PointerEvent offsetX/offsetY keeps changing sporadically when currentTarget changes

trusktr
2020-02-17

I know it the behavior is as the spec defines, but it is awkward and strange.

What I want to do is detect the position of a pointer within a parent object, but when the pointer enters child objects, the event.offsetX and event.offsetY values are relative to the new currentTarget instead of the event’s original target.

This is honestly strange behavior when you think about it from an intuition/simplicity point of view.

Now someone who wanted to simply track the position of the pointer within an object has to write some strange code and do math just to achieve that.

Could there be some other way to specify that offsets should always be calculated relative to event.target?

trusktr
2020-02-17

For comparison, in the case of an element taking up the full width and height of the window, then we can just rely on event.clientX and event.clientY to achieve the desired effect. But when the element is not full-size of the window, then that’s where it gets complicated.

patrick_h_lauke
2020-02-18

the event.target IS the child object - nothing to do with currentTarget or “original target”. the events are fired on the child object, and bubble up to the parent object. this behavior is the same for mouse events etc as well.

you have to either do the math yourself (i.e. check for each event you’re receiving whether or not the event.target is the actual parent element you’re interested in, and if not work out what the coordinates relative to that element are - ideally checking clientX/clientY and subtracting the offset of the parent element from those), or provided the child elements aren’t meant to be interactive, make them “transparent” to events (mouse events, pointer events) by using the CSS pointer-events:none rule (which, despite the name, has nothing to do with the JS pointer events spec)

trusktr
2020-02-28

Hello Patrick! Exactly! I’m just mentioning that this is undesirable complexity.

Sure, all information we need is there, and we can do calculations.

Now, imagine someone new to the web. They write things to work on a canvas full screen in their very first application. Then the moment they decide instead to put the canvas as a child of a smaller area on the screen, it all falls apart in a very confusing way.

Sure, as an experienced user of web technology, I know what needs to be done as far as those calculations.

I’m just voicing that it is unnecessarily complex, when I’m willing to bet that most of the time the user just wants to observe mouse position on the element where the even listener is defined, and not on all the possible child elements in side the element that has the listener.

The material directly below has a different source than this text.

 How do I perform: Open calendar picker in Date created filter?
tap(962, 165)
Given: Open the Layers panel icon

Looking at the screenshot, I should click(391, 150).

I wish it was more intuitive, so that the web could be easier for anyone learning web technology, instead of making them have a more difficult time.

Is it possible to make new APIs that are more intuitive?

In Qt for example, one can set an “invisible plane” inside a QML element specifically for interaction events, and the mouse position (or touch position) events are relative to this one plane, not every now or future child of the ancestor. This makes it intuitive.

I wonder, if someone who is just a regular web developer like me (not affiliated with any big companies or having any authoritative say in web standards) created a more intuitive API on top of the current confusing ones, do you think browser vendors might be willing to consider adopting something similar as a builtin API?

Is there any precedence of libraries/tools made by people that never worked at web-influencing companies like Mozilla, Apple, Microsoft, or Google, who worked at little-known companies, whose libraries had an impact on web APIs?

I’m wondering what it takes to have an impact. F.e. John Resig’s jQuery had an impact, but he also worked at Mozilla.